**TEXT BLOCK:**
::::::
Main keynotes’ speakers — https://databricks.com/sparkaisummit/europe

I found two other interventions really interesting:

The presentation of StarCraft II program: AlphaStar. The first Artificial Intelligence which (who?) defeat a top professional player by Oriol Vinyals — Principal Scientist at Google DeepMind.

AlphaStar: Mastering the Real-Time Strategy Game StarCraft II - Databricks

Games have been used for decades as an important way to test and evaluate the performance of artificial intelligence…

databricks.com

The passionate presentation by Katie Bouman on the methodology to get an image of a black hole from algorithms.

Imaging the Unseen: Taking the First Picture of a Black Hole - Databricks

This talk will present the methods and procedures used to produce the first image of a black hole from the Event…

databricks.com

Training:

On the 15th of October, a 1-day training workshops took place that include a mix of instruction and hands-on exercises to help you improve your Apache Spark skills.

This day is an add-on to the Conference Pass and cost €795 during launch pricing.

Different themes were proposed:

Data Science with Apache Spark™
Hands on Deep Learning with Keras, Tensorflow, and Apache Spark™
Apache Spark™ Tuning and Best Practices
Apache Spark™ Programming
Building Data Pipelines for Apache Spark™ with Delta Lake
Machine Learning in Production: MLflow and Model Deployment
Half-Day Prep Course + Databricks Certification Exam

Certification:

A testing room was available all three days of Spark Summit to pass the Databricks Certified Associate for Apache Spark 2.4.
::::::
[Saved data entries]
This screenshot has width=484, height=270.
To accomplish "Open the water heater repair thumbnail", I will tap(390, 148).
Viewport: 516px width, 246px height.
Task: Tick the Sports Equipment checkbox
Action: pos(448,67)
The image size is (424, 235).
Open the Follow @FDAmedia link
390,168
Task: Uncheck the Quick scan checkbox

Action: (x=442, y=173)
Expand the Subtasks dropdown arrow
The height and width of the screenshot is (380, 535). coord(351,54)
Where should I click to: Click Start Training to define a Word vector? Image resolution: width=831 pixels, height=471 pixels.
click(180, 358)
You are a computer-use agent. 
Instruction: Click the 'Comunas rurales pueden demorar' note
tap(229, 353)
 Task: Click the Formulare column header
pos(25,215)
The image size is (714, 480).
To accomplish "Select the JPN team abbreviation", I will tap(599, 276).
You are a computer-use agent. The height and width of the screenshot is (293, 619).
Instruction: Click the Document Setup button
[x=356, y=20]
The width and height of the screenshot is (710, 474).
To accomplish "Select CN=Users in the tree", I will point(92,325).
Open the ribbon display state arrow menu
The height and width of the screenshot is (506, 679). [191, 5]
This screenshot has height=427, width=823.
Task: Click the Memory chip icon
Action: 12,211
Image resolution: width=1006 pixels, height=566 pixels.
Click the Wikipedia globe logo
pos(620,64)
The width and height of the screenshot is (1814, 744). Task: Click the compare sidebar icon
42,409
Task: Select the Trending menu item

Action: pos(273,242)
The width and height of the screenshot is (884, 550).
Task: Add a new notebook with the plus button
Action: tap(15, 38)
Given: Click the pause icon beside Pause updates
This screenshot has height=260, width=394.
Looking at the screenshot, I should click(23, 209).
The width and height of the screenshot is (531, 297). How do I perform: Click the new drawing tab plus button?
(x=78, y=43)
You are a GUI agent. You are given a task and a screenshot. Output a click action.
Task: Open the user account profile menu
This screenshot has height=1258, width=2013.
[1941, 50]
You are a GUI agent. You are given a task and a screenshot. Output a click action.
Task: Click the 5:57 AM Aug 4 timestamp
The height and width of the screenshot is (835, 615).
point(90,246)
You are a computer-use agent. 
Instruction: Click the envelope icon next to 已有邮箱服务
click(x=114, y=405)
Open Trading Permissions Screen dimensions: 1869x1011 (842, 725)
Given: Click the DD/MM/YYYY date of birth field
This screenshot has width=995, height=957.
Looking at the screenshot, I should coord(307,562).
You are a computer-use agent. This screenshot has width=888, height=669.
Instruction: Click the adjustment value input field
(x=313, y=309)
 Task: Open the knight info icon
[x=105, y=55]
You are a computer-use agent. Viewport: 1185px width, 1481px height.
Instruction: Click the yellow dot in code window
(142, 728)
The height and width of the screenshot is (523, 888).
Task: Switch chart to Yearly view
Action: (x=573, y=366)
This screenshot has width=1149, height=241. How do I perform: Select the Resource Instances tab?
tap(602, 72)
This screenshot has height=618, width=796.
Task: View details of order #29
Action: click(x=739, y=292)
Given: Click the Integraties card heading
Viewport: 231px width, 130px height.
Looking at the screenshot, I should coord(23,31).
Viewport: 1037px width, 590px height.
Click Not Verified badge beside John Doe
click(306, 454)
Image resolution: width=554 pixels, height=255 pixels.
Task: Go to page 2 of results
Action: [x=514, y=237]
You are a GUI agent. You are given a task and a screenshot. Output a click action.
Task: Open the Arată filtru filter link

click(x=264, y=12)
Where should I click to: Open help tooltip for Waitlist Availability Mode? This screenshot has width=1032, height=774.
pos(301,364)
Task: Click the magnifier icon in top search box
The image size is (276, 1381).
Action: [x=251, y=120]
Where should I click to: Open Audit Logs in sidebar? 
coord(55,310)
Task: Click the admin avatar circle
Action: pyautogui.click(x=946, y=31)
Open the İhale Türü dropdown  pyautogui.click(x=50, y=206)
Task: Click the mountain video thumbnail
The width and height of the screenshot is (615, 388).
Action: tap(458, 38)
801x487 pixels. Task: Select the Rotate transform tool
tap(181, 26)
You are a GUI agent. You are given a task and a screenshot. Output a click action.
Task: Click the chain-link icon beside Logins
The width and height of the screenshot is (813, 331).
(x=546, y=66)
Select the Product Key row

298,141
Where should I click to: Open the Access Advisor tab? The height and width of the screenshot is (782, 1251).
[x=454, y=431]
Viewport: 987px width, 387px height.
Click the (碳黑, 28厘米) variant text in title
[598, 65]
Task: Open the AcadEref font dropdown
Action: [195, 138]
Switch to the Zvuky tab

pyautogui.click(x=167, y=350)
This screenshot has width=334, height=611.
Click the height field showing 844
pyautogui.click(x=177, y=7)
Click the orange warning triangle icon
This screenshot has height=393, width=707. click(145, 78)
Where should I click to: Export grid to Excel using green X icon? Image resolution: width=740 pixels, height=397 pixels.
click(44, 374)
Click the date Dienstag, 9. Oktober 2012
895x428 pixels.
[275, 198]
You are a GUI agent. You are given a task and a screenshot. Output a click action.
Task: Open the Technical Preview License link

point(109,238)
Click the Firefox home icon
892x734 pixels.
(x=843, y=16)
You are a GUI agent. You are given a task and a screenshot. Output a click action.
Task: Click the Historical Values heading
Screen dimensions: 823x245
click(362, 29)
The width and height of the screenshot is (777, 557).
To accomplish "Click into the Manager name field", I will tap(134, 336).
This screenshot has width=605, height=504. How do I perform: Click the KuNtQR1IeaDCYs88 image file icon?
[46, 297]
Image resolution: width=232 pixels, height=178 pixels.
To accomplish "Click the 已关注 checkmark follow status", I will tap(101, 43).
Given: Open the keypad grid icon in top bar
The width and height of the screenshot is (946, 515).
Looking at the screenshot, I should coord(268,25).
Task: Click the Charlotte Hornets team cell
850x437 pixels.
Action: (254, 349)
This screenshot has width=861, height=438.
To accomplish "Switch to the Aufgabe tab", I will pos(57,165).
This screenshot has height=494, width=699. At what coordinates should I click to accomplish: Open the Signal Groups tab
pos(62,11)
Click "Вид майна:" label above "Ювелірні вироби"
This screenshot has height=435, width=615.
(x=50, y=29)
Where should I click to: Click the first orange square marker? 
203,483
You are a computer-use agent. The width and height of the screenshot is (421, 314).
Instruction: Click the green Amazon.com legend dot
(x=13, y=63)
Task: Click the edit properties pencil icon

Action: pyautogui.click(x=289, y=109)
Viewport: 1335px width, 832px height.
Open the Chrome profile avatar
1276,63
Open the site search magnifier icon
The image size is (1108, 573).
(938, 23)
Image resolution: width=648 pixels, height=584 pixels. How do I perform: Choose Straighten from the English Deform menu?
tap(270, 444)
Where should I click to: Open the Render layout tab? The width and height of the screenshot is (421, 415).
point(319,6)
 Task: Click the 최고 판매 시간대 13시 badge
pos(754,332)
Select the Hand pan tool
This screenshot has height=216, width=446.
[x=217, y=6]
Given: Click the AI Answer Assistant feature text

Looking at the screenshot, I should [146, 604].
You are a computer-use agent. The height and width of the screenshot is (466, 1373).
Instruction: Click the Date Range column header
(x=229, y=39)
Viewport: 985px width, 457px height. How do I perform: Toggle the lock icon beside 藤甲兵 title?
::::::
**WORK INSTRUCTIONS:**
1. In the Spark Summit text, what did the one-day training add-on cost during launch pricing?
2. Write the next part of the Spark Summit text, picking up after its final sentence.

**RESULTS BY TASK:**
1. €795

2.
The Databricks Certified Associate for Apache Spark 2.4 validates your knowledge of the core components of the DataFrames API and also validates that you have a rudimentary knowledge of the Spark Architecture.

During the 1-day training, you had the opportunity to choose the Half-Day Prep Course + Databricks Certification Exam for €450 (included the two attempts at the certification exam).

What’s new?

The summit is an opportunity to share new updates or features. Last week, a few were announced:

Delta lake + Linux Foundation: LinuxFoundation will host the open source project DeltaLakeOSS, allowing an open governance model that encourages participation and technical contribution, and provide a framework for long-term stewardship: https://dbricks.co/wp191016a.
Databricks announced an investment of 100 million euros in our European Development Center in Amsterdam.
Databricks announced “Model Registry”, a new capability within MLflow that enables a comprehensive model management process by providing data scientists and engineers a repository to track, share and collaborate on machine learning model. You can check it on GitHub. For more information, read these two posts: managed-mlflow & introducing-the-mlflow-model-registrery.
Databricks’ Growth Draws $400 Million Series F Investment and $6.2 Billion Valuation (this news was release later the 22th of October).

Mlflow Model Registry — src: https://databricks.com/blog/2019/10/17/introducing-the-mlflow-model-registry.html

It also also an opportunity ti discover or rediscover other actualities:

Microsoft Machine Learning for Apache Spark: an ecosystem of tools aimed towards expanding the distributed computing framework Apache Spark in several new directions. MMLSpark adds many deep learning and data science tools to the Spark ecosystem, including seamless integration of Spark Machine Learning pipelines with Microsoft Cognitive Toolkit (CNTK), LightGBM and OpenCV.

MMLSpark’s projects — src: https://github.com/azure/mmlspark

A series of sessions

Delta lake

Delta Lake is an open-source storage layer that brings ACID transactions, over Parquet format, to Apache Spark™ and big data workloads.

Delta lake uses versioned Parquet files to store your data in your cloud storage. Apart from the versions, Delta Lake also stores a transaction log to keep track of all the commits made to the table or blob store directory to provide ACID transactions.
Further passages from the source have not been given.